Surabaya, (Onenewsjatim) – Satuan Reserse Narkoba (Satresnarkoba) Polres Pelabuhan Tanjung Perak Polda Jawa Timur mengungkap kasus peredaran narkotika jenis sabu di kawasan Benteng Dalam, Kecamatan Semampir, Surabaya.
Dalam pengungkapan tersebut, polisi menangkap seorang pemuda berinisial IRF (20) dan menyita sebanyak 672 plastik klip berisi sabu dengan berat total sekitar 399,15 gram.
IRF ditangkap di sebuah rumah di kawasan Benteng Dalam pada Sabtu (15/8/2026) sekitar pukul 23.30 WIB.
Kasat Resnarkoba Polres Pelabuhan Tanjung Perak AKP Adik Agus Putrawan mengatakan, penangkapan IRF merupakan hasil pengembangan penyelidikan dari kasus narkotika yang sebelumnya telah diungkap polisi.
“Petugas mengamankan tersangka IRF dan menemukan 672 plastik klip berisi narkotika jenis sabu dengan total kurang lebih 399,15 gram,” kata Adik, Senin (24/8/2026).
Sabu Milik Bandar yang Masih Diburu
Dari hasil pemeriksaan, polisi menduga ratusan paket sabu tersebut merupakan milik seorang bandar berinisial HSM.
HSM hingga kini masih dalam pencarian polisi dan telah masuk dalam daftar pencarian orang (DPO).
Adik menjelaskan, barang haram tersebut dititipkan kepada IRF untuk dijual.
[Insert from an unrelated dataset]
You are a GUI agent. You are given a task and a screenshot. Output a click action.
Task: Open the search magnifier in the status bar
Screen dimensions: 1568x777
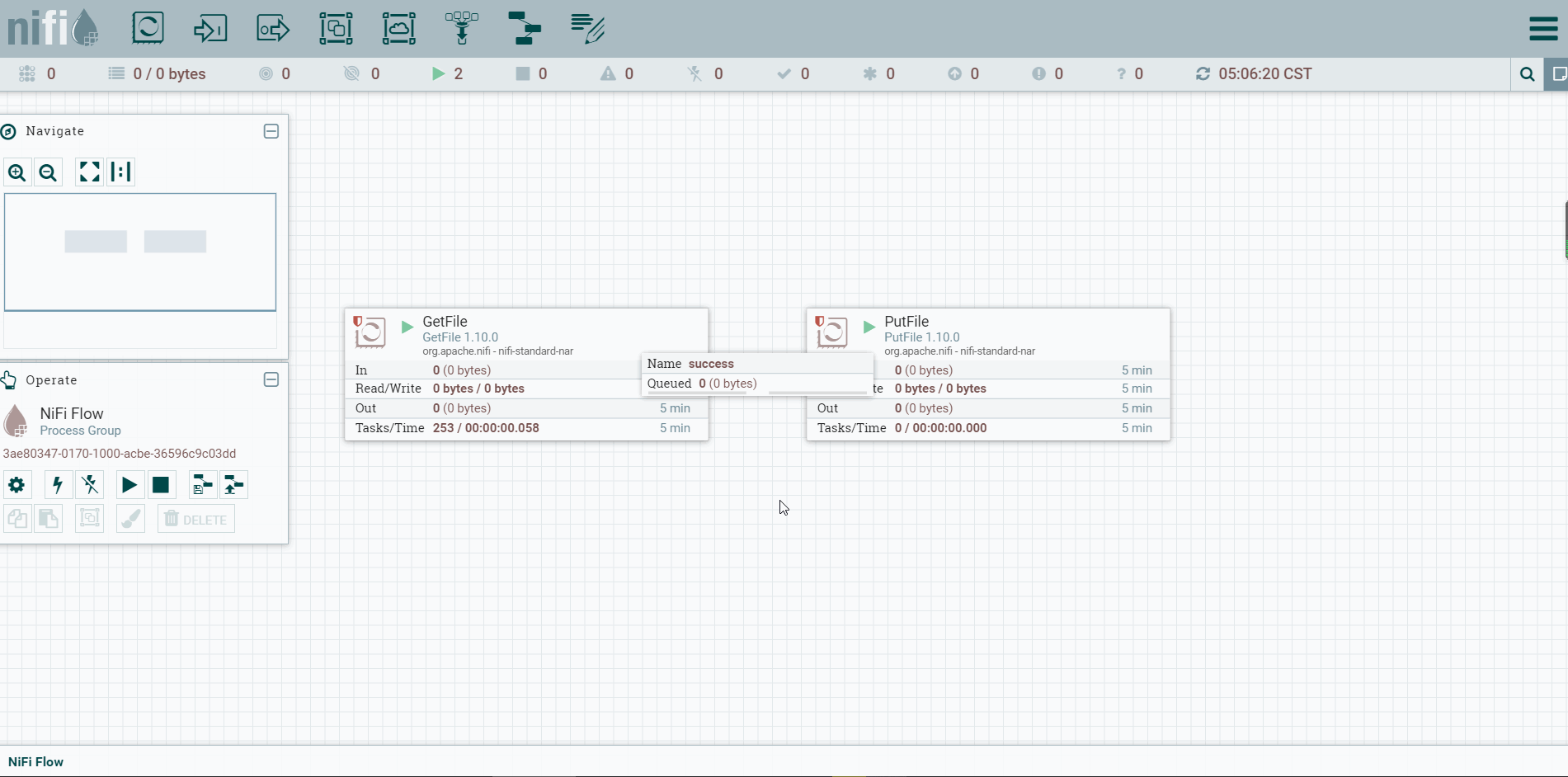coord(1527,74)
Aktivitas tersebut diduga telah dilakukan IRF sejak September 2025 hingga 15 Agustus 2026.
“Tersangka biasanya menjalankan aktivitas menjual sabu mulai pukul 07.00 WIB hingga 23.00 WIB. Dari penjualan itu, IRF memperoleh upah Rp 150 ribu dari HSM,” ujarnya.
Sabu Dijual dalam Beberapa Paket
Dalam menjalankan aktivitasnya, IRF menawarkan sabu dalam beberapa ukuran paket kepada pembeli.
Polisi menemukan paket yang disebut sebagai “paket hemat” dengan harga sekitar Rp 100 ribu. Selain itu, terdapat paket seperempat dengan harga sekitar Rp 250 ribu dan paket setengah dengan harga sekitar Rp 400 ribu.
Polisi juga menyita uang tunai sebesar Rp 3 juta yang diduga merupakan hasil penjualan sabu dan belum disetorkan kepada HSM.
Selain memperoleh upah, IRF juga mengaku mendapatkan keuntungan lain, yakni dapat mengonsumsi sabu tanpa harus membelinya.
Terancam Hukuman Pidana
Atas perbuatannya, IRF dijerat dengan Pasal 114 ayat (2) Undang-Undang Nomor 35 Tahun 2009 juncto Undang-Undang Nomor 1 Tahun 2026 tentang Penyesuaian Pidana.
Selain itu, tersangka juga dijerat Pasal 609 ayat (2) huruf a Undang-Undang Nomor 1 Tahun 2023 tentang KUHP juncto Undang-Undang Nomor 1 Tahun 2026 tentang Penyesuaian Pidana.
Sementara itu, polisi masih memburu HSM yang diduga menjadi pemilik sekaligus bandar yang memasok sabu kepada IRF.